Take the entries below and print, exactly, the stretch from the line containing "Escríbenos (752, 2135)" through the line containing "[Gemelos guantes de beisbol] (400, 1426)", both included.

### Listed records
::::

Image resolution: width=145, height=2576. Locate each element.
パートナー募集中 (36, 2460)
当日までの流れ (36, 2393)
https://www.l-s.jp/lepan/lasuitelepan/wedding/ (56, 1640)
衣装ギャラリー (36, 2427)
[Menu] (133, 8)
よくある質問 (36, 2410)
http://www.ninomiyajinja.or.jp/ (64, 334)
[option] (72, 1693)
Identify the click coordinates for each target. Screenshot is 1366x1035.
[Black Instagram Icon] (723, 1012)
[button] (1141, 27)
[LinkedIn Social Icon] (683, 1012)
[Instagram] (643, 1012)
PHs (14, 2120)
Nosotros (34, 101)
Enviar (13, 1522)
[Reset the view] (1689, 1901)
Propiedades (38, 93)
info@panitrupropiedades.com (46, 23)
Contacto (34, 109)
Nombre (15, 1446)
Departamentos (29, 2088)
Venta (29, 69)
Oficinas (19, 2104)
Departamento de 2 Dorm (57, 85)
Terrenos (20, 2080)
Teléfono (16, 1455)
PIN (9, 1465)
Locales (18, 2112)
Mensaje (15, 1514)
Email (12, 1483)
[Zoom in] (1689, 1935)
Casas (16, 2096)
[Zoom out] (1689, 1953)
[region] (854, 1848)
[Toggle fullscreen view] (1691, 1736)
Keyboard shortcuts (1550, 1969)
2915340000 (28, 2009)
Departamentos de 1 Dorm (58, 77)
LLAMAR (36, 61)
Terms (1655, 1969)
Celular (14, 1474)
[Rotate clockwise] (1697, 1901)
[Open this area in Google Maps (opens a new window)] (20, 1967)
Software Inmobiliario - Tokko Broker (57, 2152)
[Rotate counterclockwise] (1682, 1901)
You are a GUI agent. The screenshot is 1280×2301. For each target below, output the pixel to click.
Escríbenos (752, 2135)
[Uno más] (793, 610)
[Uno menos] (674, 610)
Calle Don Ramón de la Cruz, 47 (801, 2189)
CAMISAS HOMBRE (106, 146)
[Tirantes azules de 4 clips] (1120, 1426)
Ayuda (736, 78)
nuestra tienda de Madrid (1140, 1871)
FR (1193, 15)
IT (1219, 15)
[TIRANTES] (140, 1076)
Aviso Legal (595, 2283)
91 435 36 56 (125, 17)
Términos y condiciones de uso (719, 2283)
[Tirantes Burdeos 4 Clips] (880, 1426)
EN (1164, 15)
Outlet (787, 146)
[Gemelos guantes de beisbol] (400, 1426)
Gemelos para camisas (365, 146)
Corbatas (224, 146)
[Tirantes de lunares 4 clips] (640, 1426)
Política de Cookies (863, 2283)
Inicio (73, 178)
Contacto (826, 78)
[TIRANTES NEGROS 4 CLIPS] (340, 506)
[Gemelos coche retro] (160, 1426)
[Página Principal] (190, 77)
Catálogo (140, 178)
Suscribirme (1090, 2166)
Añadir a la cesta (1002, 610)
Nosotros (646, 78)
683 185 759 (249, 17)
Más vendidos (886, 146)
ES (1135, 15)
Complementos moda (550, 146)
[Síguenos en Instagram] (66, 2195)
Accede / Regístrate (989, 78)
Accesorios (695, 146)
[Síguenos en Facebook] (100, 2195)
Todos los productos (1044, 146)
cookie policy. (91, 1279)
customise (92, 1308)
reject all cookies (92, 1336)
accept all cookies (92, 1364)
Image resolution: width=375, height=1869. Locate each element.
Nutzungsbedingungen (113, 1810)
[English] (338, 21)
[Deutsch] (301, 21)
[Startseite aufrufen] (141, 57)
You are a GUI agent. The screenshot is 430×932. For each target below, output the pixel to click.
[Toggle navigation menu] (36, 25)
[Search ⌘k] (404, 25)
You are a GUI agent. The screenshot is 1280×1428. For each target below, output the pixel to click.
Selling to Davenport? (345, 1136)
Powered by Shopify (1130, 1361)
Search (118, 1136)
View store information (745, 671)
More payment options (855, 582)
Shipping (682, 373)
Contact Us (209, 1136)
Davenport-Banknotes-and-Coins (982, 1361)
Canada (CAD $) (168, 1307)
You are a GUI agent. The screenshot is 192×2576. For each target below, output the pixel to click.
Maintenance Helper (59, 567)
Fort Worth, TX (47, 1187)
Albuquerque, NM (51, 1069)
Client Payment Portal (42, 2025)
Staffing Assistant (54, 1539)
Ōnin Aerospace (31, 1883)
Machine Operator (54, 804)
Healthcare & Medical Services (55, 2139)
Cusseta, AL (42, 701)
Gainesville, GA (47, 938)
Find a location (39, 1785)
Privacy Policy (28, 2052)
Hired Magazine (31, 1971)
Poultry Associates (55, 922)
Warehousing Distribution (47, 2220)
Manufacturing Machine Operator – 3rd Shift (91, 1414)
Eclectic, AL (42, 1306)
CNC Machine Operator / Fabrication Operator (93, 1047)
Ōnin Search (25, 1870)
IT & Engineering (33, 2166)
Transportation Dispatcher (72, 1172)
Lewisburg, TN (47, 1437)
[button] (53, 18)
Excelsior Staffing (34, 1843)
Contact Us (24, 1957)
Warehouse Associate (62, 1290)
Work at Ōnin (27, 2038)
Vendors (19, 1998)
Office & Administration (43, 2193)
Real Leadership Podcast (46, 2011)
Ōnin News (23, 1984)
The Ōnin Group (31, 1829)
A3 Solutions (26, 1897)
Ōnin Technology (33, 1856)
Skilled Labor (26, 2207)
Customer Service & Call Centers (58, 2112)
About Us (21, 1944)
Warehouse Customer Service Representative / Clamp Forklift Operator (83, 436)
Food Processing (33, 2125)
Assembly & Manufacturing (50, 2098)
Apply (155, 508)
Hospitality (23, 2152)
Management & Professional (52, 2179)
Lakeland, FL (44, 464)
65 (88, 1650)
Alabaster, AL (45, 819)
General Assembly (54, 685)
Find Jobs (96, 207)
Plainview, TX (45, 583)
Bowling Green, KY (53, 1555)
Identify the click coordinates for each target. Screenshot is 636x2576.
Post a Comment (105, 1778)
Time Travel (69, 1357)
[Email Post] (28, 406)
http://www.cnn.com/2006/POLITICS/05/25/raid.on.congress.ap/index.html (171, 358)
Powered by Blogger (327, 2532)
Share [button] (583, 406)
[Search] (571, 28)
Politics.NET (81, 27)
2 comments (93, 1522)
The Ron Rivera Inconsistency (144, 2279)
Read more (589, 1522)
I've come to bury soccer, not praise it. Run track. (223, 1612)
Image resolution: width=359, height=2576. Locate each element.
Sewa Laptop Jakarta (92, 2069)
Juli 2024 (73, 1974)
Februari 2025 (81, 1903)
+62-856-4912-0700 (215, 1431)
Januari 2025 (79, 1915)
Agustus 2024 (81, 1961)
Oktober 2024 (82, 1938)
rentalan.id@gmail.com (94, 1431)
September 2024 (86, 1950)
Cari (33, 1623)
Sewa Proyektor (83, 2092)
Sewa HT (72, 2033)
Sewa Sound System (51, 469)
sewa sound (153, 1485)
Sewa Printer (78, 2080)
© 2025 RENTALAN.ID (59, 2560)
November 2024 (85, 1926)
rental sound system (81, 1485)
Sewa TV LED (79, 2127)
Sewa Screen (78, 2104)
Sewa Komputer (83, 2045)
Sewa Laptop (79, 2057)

::::

### Written solution
Escríbenos (752, 2135)
[Uno más] (793, 610)
[Uno menos] (674, 610)
Calle Don Ramón de la Cruz, 47 (801, 2189)
CAMISAS HOMBRE (106, 146)
[Tirantes azules de 4 clips] (1120, 1426)
Ayuda (736, 78)
nuestra tienda de Madrid (1140, 1871)
FR (1193, 15)
IT (1219, 15)
[TIRANTES] (140, 1076)
Aviso Legal (595, 2283)
91 435 36 56 (125, 17)
Términos y condiciones de uso (719, 2283)
[Tirantes Burdeos 4 Clips] (880, 1426)
EN (1164, 15)
Outlet (787, 146)
[Gemelos guantes de beisbol] (400, 1426)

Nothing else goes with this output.